Kızlar kapının önünde duruyorlardı. Selam vermiştim. Onlar da selamımı aldı ve yürümeye başladık.

"Yüzün pek bir solgun Berinay." demişti Almina.

"Bir şey mi oldu Berinay?" diyen bu sefer Mehlika'ydı.

"Bir saniye bir saniye! Karşıdan gelen eniştemiz mi? Okulu yok mu onun acaba?" diyen Hafsa'ya baktım donuk suratımla.

"Berinay, seninki geliyor." diyen Almina'yı dikkate almadan yürümeye başladım.
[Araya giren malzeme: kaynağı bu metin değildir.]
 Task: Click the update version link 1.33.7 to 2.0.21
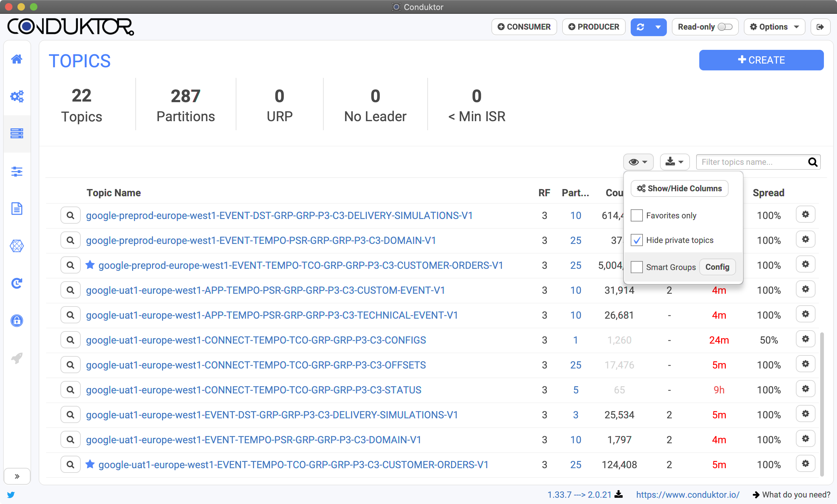pos(581,494)
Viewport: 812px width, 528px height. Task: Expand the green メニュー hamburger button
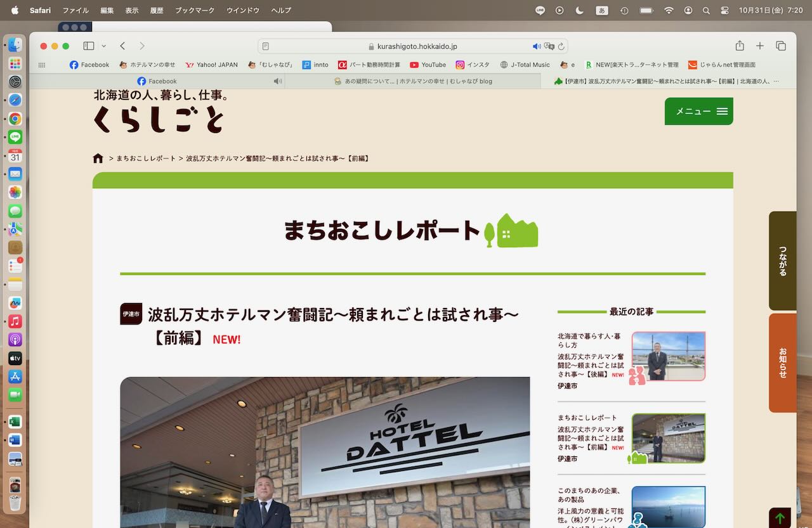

Bir kez olsun karşıdan gelen Muhammed'e bakmadım. Başım eğik bir şekilde geçtim yanından.

Fark etmiştim. Bana bakmıştı. Ama umurumda değildi. Artık hiçbir şekilde bağımız yoktu. Sonuçta yine haramdı bana.

Kızlar koşarak geldi arkamdan.

"Berinay! Niye durmadın kızım? Ayrıca o senin sözlün, farkında mısın?" diye nefes nefese konuşan Hafsa'ydı.

"Evet ya. Bir kez olsun kafanı kaldırıp bakmadın çocuğa. Neler oluyor?" Mehlika da durmuyordu tabii.

"Suratının solgun olmasının nedeni ile Muhammed'e bakmamanın nedeni aynı olabilir mi?" diye şaşkın ve meraklı bir şekilde konuştu Almina.

"Kızlar! Yeter artık!" dedim bıkkınlık içinde. Sinirle yürüyordum.

"Berinay, artık bir şeyi de saklama! Olan biten ne varsa anlat işte!" diye azarladı beni Hafsa.

"Ayrıldık!" diye yüksek sesle konuşarak durdum ve kızlara baktım. Hepsinin ağzı açık kalmıştı.

"N-Ne demek o ya?!" diye aynı zamanda konuştular.

"Dün geldi ve benden ayrılmak istediğini söyledi. Rahatladınız mı?" dedim sakinleşmeye çalışarak.

"Ama neden?" diye anlamazca sordu Hafsa.

"Kendisine bile doğru düzgün bakamıyormuş ve bir başkasının sorumluluğunu üstlenmeye cesareti yokmuş. Bunu söyledi." dedim gözlerim dolarak.

"Ben buna inanmıyorum açıkçası." demişti Almina.

"Ben de. Muhammed kadar sorumluluğunu bilen kişi yoktur bence. Başka bir şey var bu işte." diyen Mehlika'ya baktım dolu gözlerle.

"Neyse ne. Okula geç kalıyoruz." deyip yürümeye devam ettim.

Beni yarım bırakıp gitmişti Muhammed. Çok kırgınım ona. Hem de çok... Ayrıca kızamıyorum da.

Beni ne hâle ittin sen Muhammed?

*
Okula gelmiştik. Herkes yine bana bakıyordu. Ne vardı yani? O gün iyi ki almış beni kucağına (!) Size de iyi dedikodu çıktı!